(仮称)新宿六丁目N街区計画新築工事
地下鉄の東新宿駅前で進む再開発事業「新宿イーストサイド」では,
約3.7haの敷地に1万人が就業可能なオフィスビルと,住戸数761戸の賃貸住宅が整備される。
当社はオフィスビル「新宿イーストサイドスクエア」を担当。
常時1,000名を超える社員・作業員を投入し,24ヵ月という短い施工期間の中で
巨大オフィスビルを建設する。超高速施工を実現する鍵は施工合理化――。
工事概要
(仮称)新宿六丁目N街区計画新築工事
- 場所:
- 東京都新宿区
- 発注者:
- 新宿六丁目特定目的会社
- 設計:
- 三菱地所設計・日本設計 設計監理共同企業体
- 用途:
- 事務所,店舗,駐車場
- 規模:
- 地下―SRC・S・RC造/地上―S造(CFT構造) B2,20F,PH2F 延べ172,363m2
- 工期:
- 2010年5月~2012年4月
(東京建築支店施工)
複合市街地と快適な環境の創出
当社が担当する「(仮称)新宿六丁目N街区計画新築工事」では,約2.6haの敷地に20階建ての賃貸オフィスビルを建設する。三菱地所・日本土地建物などが共同出資する新宿六丁目特定目的会社によるプロジェクトで,「新宿イーストサイドスクエア」と命名された。1階から20階のオフィスは,天井高2.85m,有効面積約6,400m2の無柱空間という都心最大級のフロアプレートと高水準の設備スペックを有し,逼迫する都心のオフィス需要に応える。都営地下鉄大江戸線と東京メトロ副都心線が乗り入れる東新宿駅と直結する利便性の良さも魅力だ。地下1階と1階の一部は店舗,飲食店などからなる商業施設が整備され,ビル就業者だけでなく,来街者や地域の人々にも開放された賑わいの場となる。
3つの「最短」
この工事の一つの特徴が,27ヵ月の工程を3ヵ月短縮し,発注者に提案したことだ。「やってやろう。自分ならできる」。その思いで,現場を統括指揮する戸田猛所長は,工期短縮のために綿密な計画を立てて工事に臨んだ。短縮のためには,1万5,000m3に及ぶ広大な外構工事に早期着手できるかが鍵になる。「最短で掘削工事」「最短で基礎工事」「最短で鉄骨上棟」と3つの「最短」を方針に打ち出し,工事が始まった。
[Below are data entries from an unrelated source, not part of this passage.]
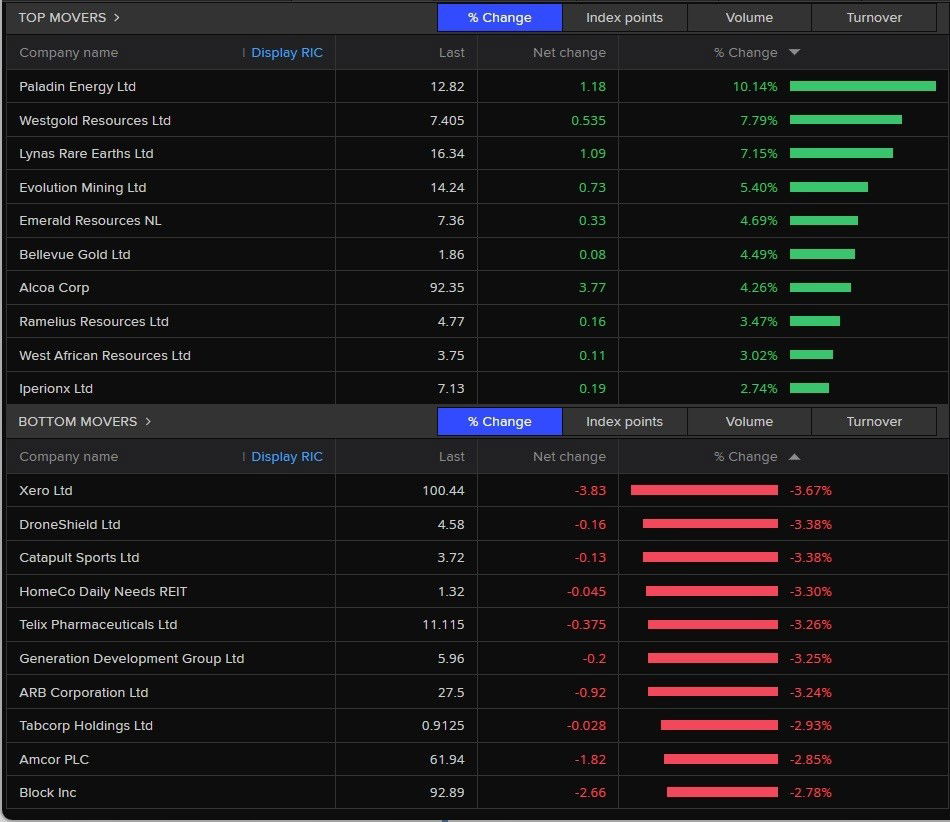The image size is (950, 822).
Task: Open the % Change sort arrow for top movers
Action: point(793,53)
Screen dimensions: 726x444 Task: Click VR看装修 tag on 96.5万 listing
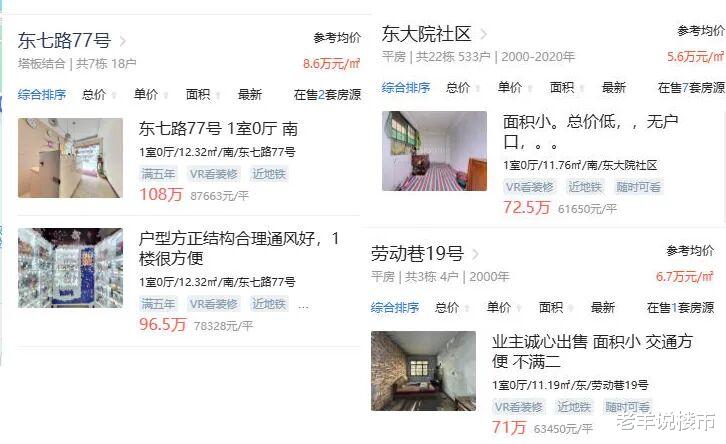click(x=214, y=304)
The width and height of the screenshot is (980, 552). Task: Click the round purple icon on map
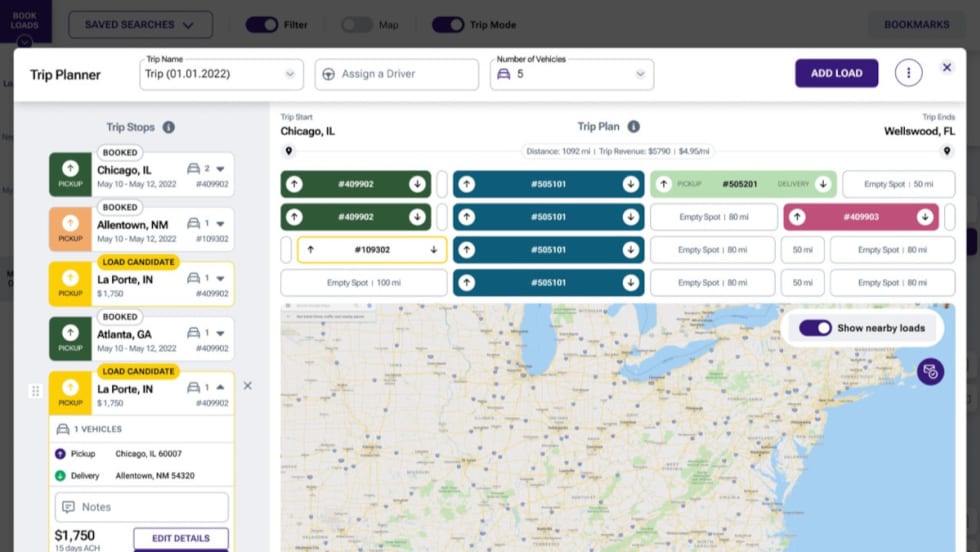click(930, 372)
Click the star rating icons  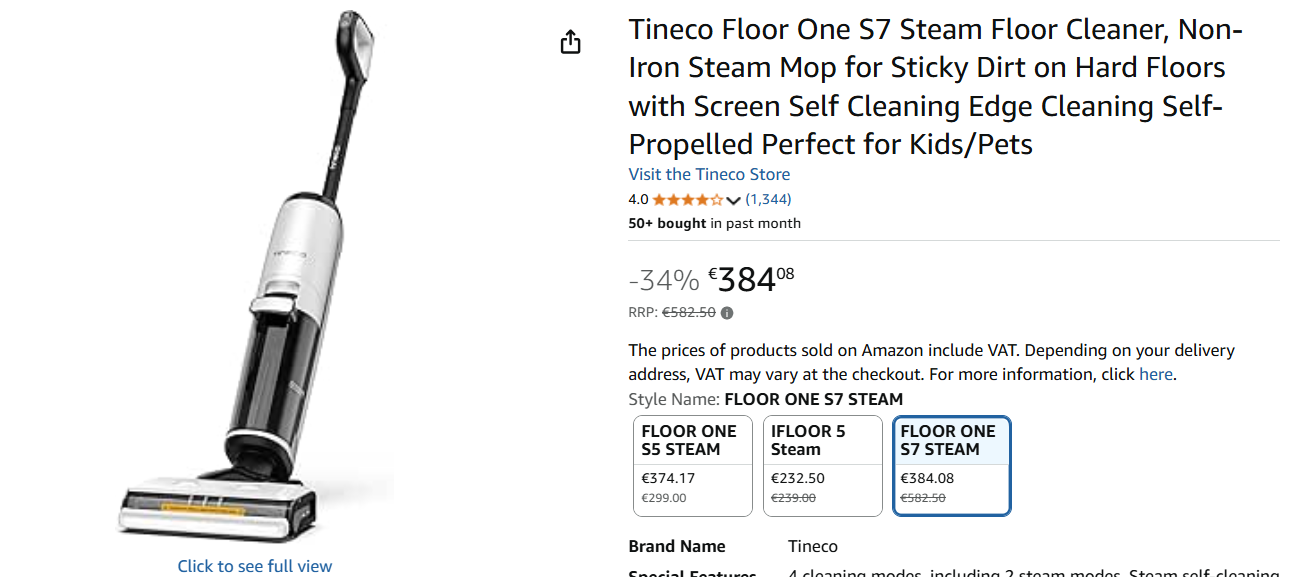687,199
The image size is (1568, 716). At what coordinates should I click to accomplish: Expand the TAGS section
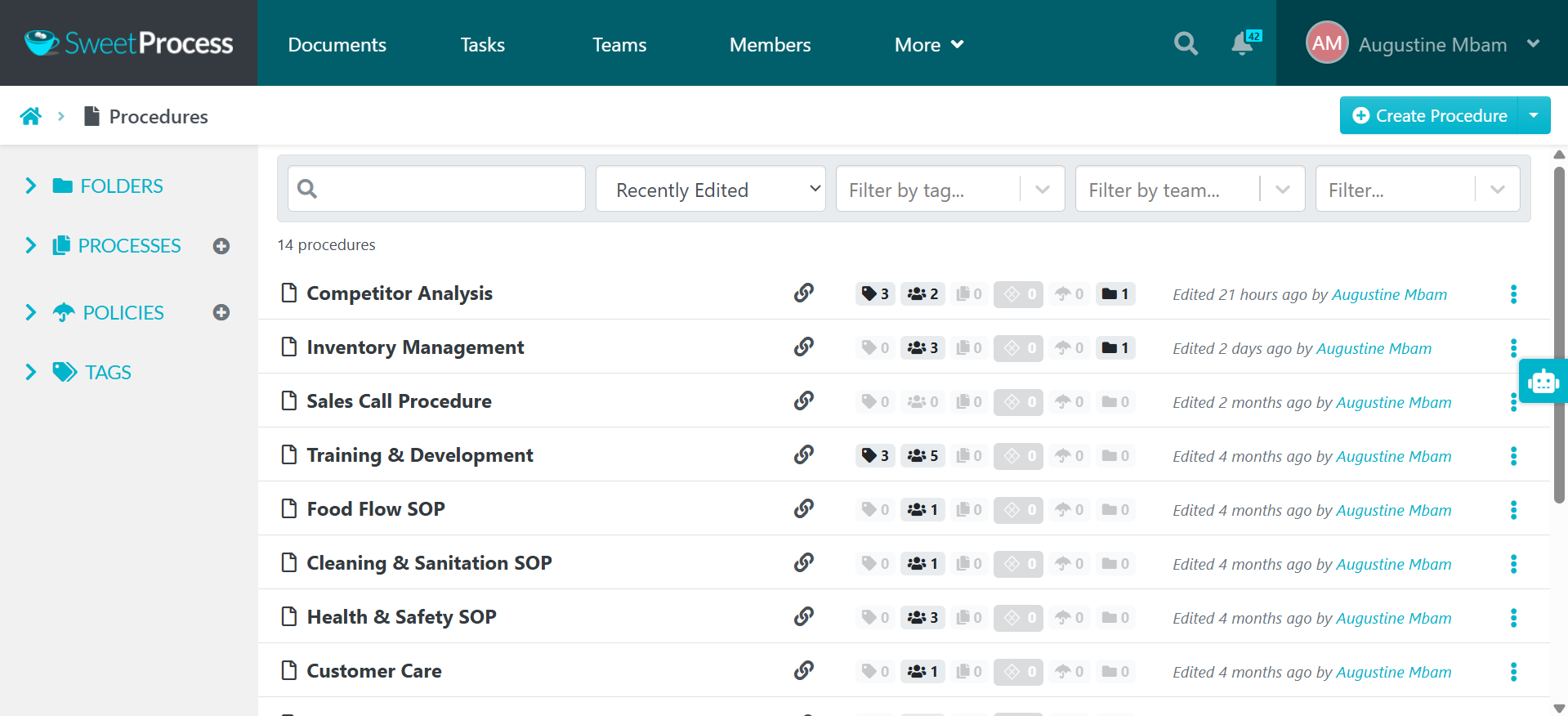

各工事の数量は膨大で,掘削土量は25万m3。基礎のコンクリート量は7万3,000m3で,鉄骨は2万6,000tに及ぶ。莫大な量の工事を効率的に進めるために,計画時に様々な検討を行い,一つひとつ実現していった。
4ヵ月で行う深さ20mの掘削工事では,1日にダンプトラックが何台通行できるか付近の道路交通量を調査。山留めにはアースアンカー工法を採用した。アースアンカーは切梁を必要としないため,スロープを構築することで掘削重機とダンプが直接乗り入れて掘削でき,施工効率が飛躍的に向上する。ダンプの動線計画にも力を入れ,無駄を省いた。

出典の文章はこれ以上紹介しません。